▶ [Requirement]:
Filter the data below for the string "computer" and copy each matching line.

(Collected data entries)
------------------------------------------------------------------------

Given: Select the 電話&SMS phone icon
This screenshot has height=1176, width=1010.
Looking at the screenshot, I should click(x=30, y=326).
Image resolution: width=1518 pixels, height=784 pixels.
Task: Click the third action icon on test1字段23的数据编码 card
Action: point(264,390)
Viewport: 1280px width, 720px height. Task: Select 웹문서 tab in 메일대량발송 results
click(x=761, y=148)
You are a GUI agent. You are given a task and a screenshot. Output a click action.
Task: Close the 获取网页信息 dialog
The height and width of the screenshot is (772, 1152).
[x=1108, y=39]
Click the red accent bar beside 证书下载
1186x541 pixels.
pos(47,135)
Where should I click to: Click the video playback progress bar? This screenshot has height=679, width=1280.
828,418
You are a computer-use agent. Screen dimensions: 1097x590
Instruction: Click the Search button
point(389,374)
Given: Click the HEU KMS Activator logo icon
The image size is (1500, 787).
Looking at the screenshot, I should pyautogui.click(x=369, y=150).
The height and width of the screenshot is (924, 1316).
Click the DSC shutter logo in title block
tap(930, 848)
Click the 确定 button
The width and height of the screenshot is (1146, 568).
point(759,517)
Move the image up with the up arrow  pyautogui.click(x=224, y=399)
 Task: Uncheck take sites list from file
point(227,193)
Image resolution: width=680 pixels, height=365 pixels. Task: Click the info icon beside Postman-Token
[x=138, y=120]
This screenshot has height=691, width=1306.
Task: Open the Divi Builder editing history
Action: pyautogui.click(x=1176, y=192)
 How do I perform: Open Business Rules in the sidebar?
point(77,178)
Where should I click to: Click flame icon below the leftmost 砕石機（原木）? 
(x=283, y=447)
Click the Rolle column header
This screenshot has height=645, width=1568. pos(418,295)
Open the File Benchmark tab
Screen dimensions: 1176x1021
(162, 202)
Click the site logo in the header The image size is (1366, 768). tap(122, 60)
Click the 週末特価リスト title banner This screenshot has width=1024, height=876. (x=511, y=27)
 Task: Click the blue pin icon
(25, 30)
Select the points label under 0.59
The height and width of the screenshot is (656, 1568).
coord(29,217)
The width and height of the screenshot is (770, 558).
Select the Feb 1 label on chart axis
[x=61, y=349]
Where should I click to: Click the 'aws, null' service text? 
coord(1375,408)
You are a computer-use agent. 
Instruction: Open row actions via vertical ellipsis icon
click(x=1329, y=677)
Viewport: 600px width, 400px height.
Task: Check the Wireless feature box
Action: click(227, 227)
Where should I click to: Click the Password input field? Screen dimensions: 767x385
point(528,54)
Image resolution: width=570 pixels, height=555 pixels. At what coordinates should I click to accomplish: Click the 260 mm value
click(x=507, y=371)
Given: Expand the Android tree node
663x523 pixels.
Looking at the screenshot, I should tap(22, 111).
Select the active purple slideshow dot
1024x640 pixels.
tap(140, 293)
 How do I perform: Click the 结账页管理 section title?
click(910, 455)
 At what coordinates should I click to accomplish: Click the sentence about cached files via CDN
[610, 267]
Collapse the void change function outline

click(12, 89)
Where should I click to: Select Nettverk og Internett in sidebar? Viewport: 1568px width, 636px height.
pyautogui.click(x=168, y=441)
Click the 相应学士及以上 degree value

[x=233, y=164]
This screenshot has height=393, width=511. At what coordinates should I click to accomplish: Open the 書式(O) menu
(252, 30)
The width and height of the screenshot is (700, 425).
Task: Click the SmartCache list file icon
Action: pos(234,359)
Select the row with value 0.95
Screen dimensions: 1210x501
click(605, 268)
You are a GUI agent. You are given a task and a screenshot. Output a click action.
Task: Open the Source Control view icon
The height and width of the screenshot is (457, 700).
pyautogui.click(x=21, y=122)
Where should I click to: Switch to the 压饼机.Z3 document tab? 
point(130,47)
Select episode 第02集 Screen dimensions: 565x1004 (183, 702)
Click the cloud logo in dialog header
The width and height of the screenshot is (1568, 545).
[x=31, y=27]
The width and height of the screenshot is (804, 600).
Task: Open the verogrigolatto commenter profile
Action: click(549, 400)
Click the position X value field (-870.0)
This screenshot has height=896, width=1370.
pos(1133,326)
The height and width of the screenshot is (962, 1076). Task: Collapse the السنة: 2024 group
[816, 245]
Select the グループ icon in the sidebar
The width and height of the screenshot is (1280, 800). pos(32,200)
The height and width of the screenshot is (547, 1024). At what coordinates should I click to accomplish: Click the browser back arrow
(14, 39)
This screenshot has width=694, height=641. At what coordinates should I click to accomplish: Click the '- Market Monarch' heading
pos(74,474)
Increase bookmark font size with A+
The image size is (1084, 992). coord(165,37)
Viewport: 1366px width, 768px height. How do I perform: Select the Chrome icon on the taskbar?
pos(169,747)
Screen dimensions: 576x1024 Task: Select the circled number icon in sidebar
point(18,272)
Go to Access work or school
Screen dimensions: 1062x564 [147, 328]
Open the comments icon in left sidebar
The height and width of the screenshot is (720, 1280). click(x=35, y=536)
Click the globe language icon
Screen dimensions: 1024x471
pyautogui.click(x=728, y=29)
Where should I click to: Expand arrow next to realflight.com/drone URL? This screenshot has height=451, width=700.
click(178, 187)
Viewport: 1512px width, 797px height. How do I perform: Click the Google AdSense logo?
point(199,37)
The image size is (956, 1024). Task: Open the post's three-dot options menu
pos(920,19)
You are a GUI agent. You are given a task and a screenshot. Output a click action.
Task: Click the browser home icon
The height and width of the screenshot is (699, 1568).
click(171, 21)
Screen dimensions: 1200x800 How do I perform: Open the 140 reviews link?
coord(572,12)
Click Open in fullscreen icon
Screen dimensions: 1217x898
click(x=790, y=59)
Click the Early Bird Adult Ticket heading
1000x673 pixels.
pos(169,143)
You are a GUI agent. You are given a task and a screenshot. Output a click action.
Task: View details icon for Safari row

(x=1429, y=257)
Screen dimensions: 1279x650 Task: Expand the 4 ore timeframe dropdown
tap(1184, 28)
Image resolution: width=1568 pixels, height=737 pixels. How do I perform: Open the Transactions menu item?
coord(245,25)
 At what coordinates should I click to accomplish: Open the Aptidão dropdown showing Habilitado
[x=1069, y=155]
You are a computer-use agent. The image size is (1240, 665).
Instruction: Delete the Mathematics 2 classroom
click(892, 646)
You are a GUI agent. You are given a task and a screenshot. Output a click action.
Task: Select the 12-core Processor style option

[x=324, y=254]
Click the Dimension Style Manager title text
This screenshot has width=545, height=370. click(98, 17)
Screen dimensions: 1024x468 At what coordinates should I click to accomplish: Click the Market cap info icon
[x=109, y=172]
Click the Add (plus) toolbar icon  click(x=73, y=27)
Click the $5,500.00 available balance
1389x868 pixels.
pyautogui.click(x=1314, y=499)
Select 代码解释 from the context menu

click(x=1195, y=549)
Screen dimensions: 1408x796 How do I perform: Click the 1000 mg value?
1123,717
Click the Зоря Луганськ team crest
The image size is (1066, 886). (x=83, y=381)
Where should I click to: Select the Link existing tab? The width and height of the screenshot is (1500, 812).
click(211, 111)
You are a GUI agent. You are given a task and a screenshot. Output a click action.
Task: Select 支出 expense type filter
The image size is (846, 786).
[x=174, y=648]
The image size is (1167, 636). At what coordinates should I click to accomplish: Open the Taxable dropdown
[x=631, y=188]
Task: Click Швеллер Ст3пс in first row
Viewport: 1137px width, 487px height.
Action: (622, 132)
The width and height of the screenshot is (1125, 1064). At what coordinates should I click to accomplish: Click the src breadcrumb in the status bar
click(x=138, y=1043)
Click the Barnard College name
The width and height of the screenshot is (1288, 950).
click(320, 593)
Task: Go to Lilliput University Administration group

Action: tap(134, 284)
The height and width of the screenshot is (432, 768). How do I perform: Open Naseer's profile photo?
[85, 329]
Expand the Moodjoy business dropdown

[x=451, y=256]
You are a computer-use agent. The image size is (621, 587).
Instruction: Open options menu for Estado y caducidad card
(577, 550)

------------------------------------------------------------------------

▶ [Problem solution]:
You are a computer-use agent. Screen dimensions: 1097x590
You are a computer-use agent. 
You are a computer-use agent. The image size is (1240, 665).
You are a computer-use agent. The image size is (621, 587).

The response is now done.